What this is saying is house prices rose because people believed they would rise. Now, we can see, they are falling, in part, because people believe they would fall.
Now it’s not all mania and panic, there are fundamental justifications both on the up- and down-side, but it is certainly part of the process and that part is sentiment.
You have only to look at the doom and gloom headlines being generated by the mainstream press to see the pendulum has swung decisively against property.
So, housing has lost the hearts and minds. Every part of every framework, from the mathematical to the touchy-feely is shouting out GO SHORT HOUSING!
How Low Will It Go?
OK. Now we’ve got the basics we can produce an estimate.
Firstly, looking at house price affordability, our housing P/E ratio. The long-term average is 3.7.
If prices are going to ‘revert to the mean’ this implies a fall of 30%. Why not more? Because year-on-year earnings growth is also thrown into the mix.
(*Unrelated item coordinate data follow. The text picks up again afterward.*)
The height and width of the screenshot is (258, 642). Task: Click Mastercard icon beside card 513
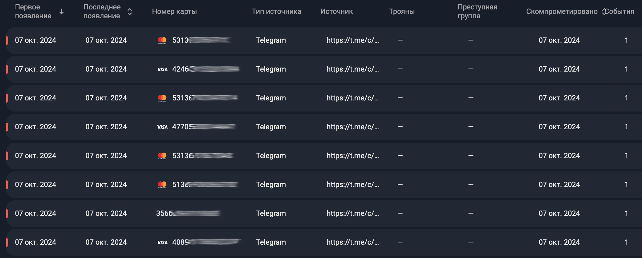pos(162,184)
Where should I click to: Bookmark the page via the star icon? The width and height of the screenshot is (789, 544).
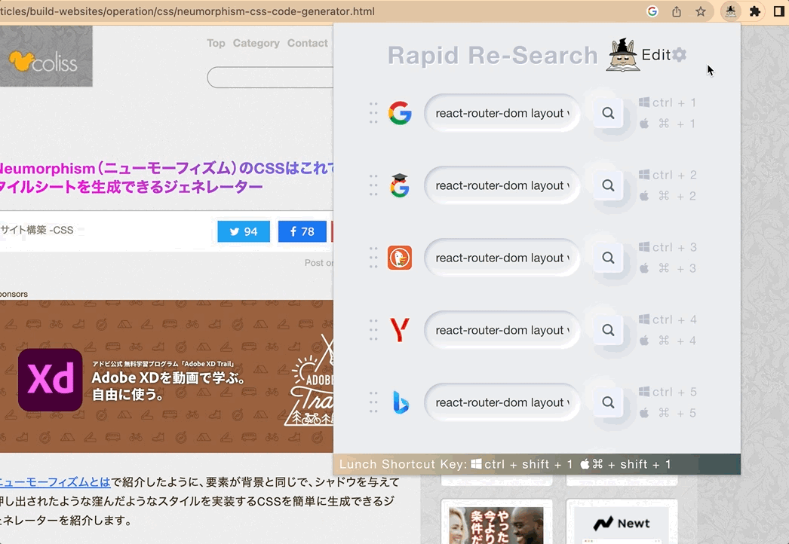(701, 11)
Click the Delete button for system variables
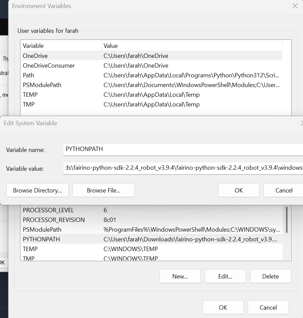This screenshot has height=318, width=303. click(x=270, y=276)
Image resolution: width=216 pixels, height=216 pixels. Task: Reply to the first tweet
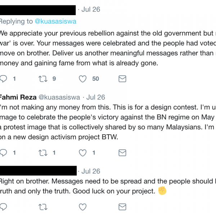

So, on fundamental grounds, we’ve got good reason to be bearish on UK property.
Then we factor in the popular sentiment, or ‘memetic’ momentum.
This could swing things even further as a market in the throes of panic is likely to over-sell and push prices as artificially low as it pushed things artificially high.
However, two considerations.
Markets do not always fall back to their historic averages. Trends can shift and that means that the ‘crash’ could be less than our antiquated metrics allow us to anticipate.
Also, sentiment can change. If popular opinion goes back the other way, and everyone decides that the 5% or so of price decline is quite enough it may prompt a turnaround, an artificial turnaround, but something that will re-light the fire that is imbedded in every British citizen.
A belief that amuses many of our foreign neighbours.
It is the belief that owning a house is a god-given right. The inbuilt desire to buy houses has not completely gone away, and once the press find a new theme that fire can be rekindled. This may be the x-factor that is shifting the trend upwards.
The 30% call is complex, there are so many variables and considerations in housing that can shift our projections a few ticks higher or a few ticks lower. In either case, our position is clear. Go short housing… any way you cut it, the market looks broke.